§ ASSIGNMENT: Return each line below holding the string "match".
====== SOURCE DATA ======
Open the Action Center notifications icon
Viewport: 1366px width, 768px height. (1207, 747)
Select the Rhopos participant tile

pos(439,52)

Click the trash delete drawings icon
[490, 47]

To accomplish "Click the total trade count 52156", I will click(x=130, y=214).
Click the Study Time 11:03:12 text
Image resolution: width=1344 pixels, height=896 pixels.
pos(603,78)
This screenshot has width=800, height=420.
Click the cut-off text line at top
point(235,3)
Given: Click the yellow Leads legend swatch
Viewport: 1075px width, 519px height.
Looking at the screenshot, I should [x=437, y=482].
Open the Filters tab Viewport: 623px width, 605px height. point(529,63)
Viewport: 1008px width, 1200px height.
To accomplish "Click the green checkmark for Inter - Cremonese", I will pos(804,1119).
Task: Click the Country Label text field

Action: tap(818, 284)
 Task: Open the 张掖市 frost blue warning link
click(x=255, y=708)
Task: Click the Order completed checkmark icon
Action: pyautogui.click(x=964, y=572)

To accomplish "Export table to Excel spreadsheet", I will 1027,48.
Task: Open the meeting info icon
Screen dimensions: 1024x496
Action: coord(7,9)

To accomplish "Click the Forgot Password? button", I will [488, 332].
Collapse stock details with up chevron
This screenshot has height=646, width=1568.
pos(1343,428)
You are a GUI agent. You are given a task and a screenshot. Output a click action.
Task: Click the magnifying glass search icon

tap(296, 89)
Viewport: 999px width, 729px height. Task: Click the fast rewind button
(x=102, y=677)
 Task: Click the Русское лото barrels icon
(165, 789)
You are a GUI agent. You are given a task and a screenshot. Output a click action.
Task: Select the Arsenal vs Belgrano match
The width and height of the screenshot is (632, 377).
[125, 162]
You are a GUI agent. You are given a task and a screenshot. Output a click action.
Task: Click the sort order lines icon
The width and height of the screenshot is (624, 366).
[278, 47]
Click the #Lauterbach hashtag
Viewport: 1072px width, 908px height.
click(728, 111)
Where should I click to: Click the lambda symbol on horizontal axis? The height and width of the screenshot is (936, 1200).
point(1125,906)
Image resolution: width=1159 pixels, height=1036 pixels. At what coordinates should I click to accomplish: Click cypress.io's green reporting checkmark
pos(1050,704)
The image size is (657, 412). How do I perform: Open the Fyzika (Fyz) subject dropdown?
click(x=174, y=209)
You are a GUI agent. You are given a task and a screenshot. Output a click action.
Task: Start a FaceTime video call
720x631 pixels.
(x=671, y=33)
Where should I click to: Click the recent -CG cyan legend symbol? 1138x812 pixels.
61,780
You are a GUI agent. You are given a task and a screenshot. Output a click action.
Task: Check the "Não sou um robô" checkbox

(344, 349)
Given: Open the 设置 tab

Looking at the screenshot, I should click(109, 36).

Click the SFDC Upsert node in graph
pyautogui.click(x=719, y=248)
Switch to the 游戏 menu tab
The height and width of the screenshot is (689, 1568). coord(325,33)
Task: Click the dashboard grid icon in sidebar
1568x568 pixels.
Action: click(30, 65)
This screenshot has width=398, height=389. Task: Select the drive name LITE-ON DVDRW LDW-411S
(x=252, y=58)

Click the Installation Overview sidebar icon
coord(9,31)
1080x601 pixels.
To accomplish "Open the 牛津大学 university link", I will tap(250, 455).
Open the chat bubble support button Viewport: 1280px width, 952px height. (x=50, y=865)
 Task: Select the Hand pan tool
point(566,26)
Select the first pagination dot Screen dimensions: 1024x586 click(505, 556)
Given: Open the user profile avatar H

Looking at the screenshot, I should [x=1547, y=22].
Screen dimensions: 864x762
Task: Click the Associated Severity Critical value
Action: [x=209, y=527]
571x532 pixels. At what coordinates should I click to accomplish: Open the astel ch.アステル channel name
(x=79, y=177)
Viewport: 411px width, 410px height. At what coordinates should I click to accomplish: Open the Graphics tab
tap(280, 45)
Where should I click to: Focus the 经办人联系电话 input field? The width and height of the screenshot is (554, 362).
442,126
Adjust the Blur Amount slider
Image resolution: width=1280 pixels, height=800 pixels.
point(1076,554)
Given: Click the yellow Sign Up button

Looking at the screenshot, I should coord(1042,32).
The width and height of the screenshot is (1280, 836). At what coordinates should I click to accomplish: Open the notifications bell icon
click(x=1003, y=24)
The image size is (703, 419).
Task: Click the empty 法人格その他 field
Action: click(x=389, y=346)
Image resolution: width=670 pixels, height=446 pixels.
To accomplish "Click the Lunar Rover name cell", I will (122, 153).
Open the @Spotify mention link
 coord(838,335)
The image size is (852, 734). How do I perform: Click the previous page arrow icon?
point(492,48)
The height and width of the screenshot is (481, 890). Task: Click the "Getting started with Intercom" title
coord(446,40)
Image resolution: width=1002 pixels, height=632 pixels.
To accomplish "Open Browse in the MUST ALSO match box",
======
§ ANSWER TO THIS PROBLEM:
Task: Select the Arsenal vs Belgrano match
To accomplish "Open Browse in the MUST ALSO match box",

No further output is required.